Hey guys, I've been out of school for quite some time but I've run into a situation that involves a bit of calculus and I kinda want to wrap my head around it and figure it out mathematically.. I need some help coming up with an equation for the following scenario.
My boat has a 7' draft, the harbour entrance is 5.5' and the only way to get the boat out of the harbor is to pitch the boat to the right, at a certain degree that will bring the keel from 7' to 5.5' in depth. I need to find out what Degree that is. The keel is 7' deep when the boat is at 90 degrees, so what degree would the keel be at 5.5' deep?

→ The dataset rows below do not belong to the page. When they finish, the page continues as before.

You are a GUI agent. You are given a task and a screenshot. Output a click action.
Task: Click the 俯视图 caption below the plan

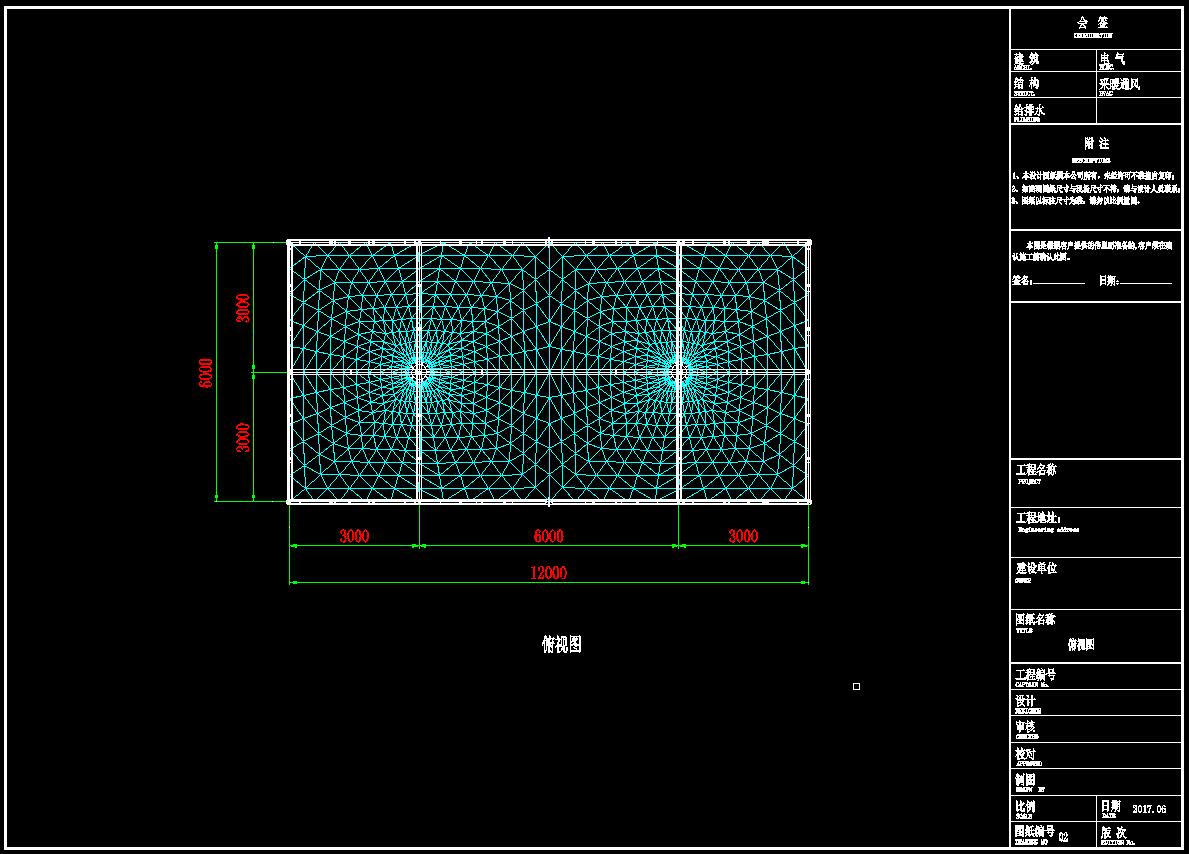tap(561, 645)
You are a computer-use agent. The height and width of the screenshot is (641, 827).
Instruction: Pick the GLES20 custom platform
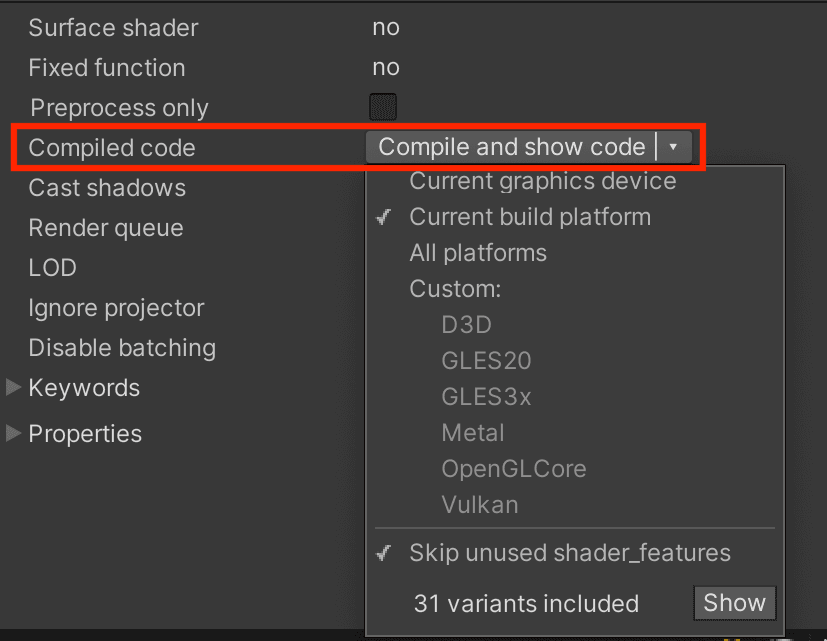coord(486,361)
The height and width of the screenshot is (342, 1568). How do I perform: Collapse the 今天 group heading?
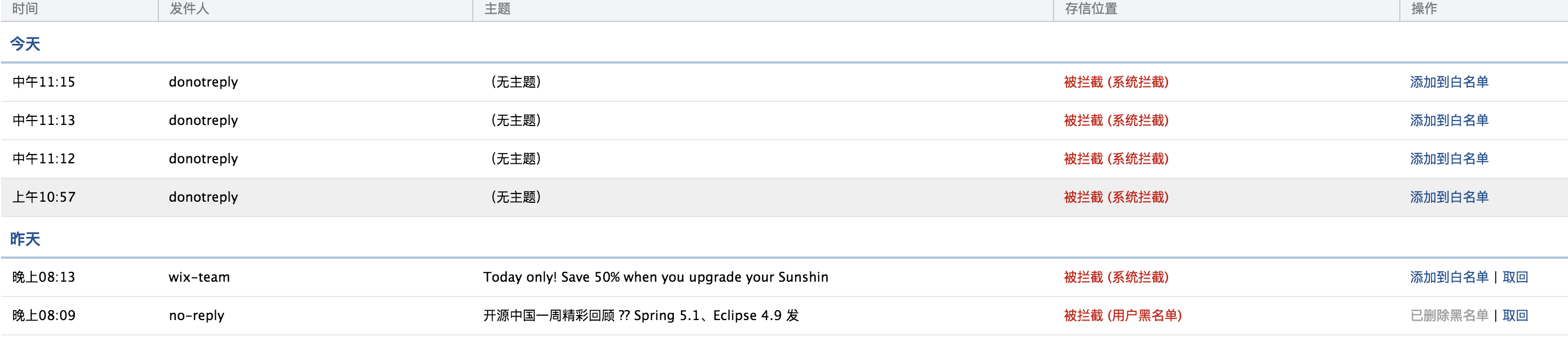[25, 44]
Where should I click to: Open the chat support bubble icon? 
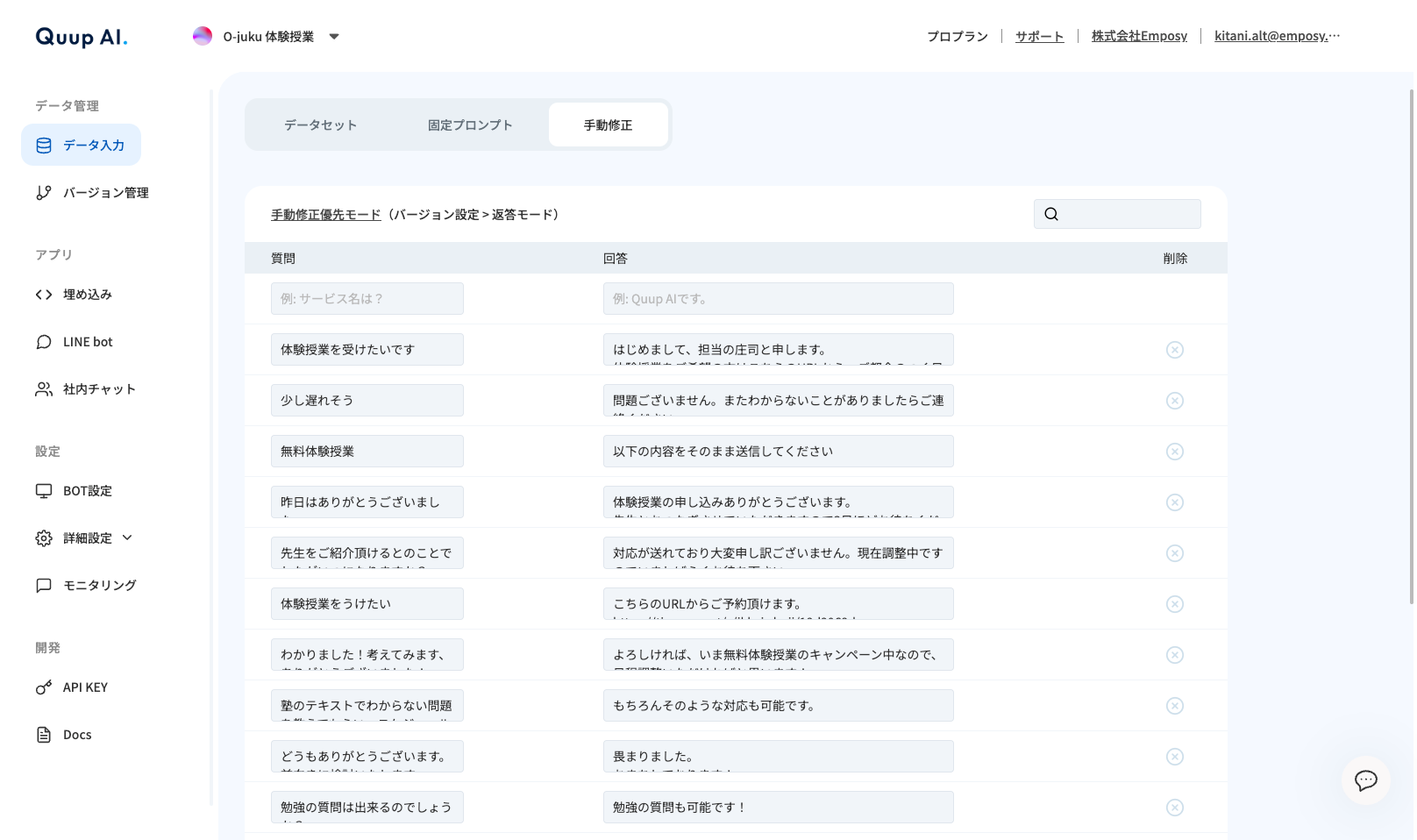tap(1365, 780)
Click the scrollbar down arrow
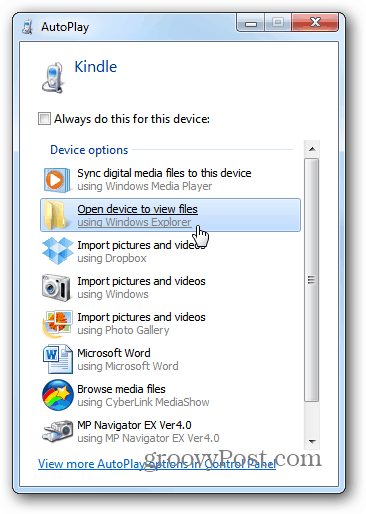366x514 pixels. pyautogui.click(x=312, y=441)
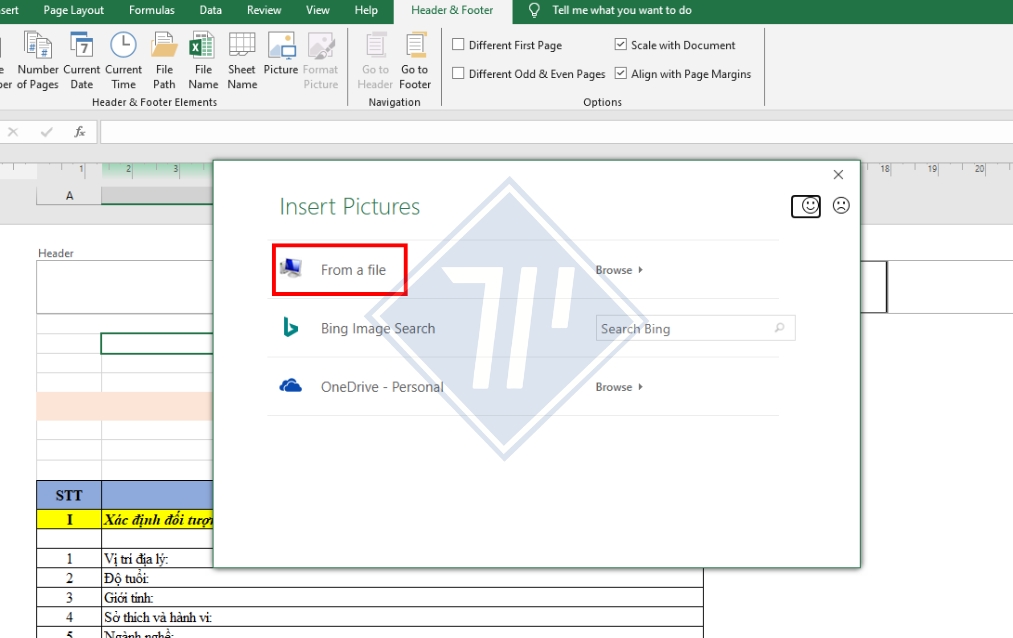Image resolution: width=1013 pixels, height=638 pixels.
Task: Click Go to Footer navigation icon
Action: [414, 60]
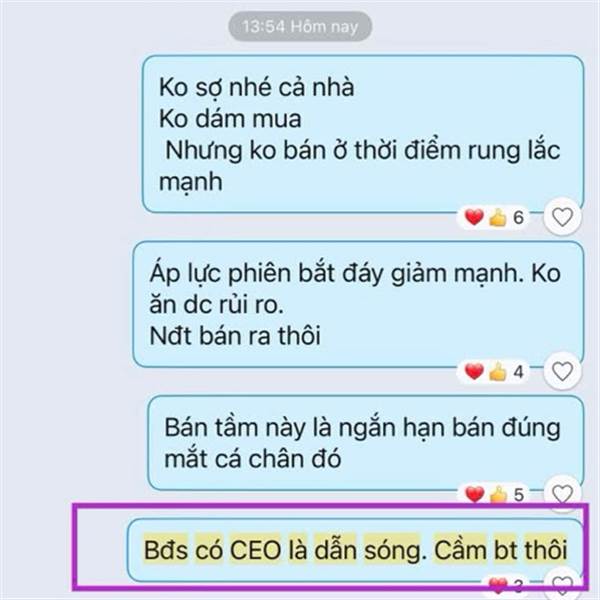The image size is (600, 600).
Task: Open reactions counted 4 on second message
Action: click(x=494, y=372)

I hope this is the right place to post this and any help would be appreciated. Also if there are any other variables that I need to include but haven't please let me know.
Apr 19th 2010, 09:52 PM
Let me make sure I understand what's happening. If the boat is upright, the lowest part (the keel, of course) is 7' under water. You want to rotate the boat around what I'll call the centerline - going from bow to stern. So the top of the mast goes one way and the bottom of the keel goes the other way. (I assume left would work just as well as right.) If you go just a few degrees, the depth of the keel won't rise much, but as you rotate more it starts to rise faster, and if you could go all the way to 90 degrees the depth of the keel would go to zero.
If I have it right, the answer is given by 5.5 = 7 cos x, where x is the angle of rotation (0 = upright, 90 degrees = flat on it's side). So x = 38.2 degrees.
There is one thing to consider - does the water level with respect to the boat change as you rotate it? That is, if you draw a line from the bottom of the keel toward the mast, does always meet the level of the water at 7 feet?
Also, wouldn't the depth of the water at the harbor entrance change with the tide?
Hope this helps. If you're still having trouble, go ahead and post again in this thread.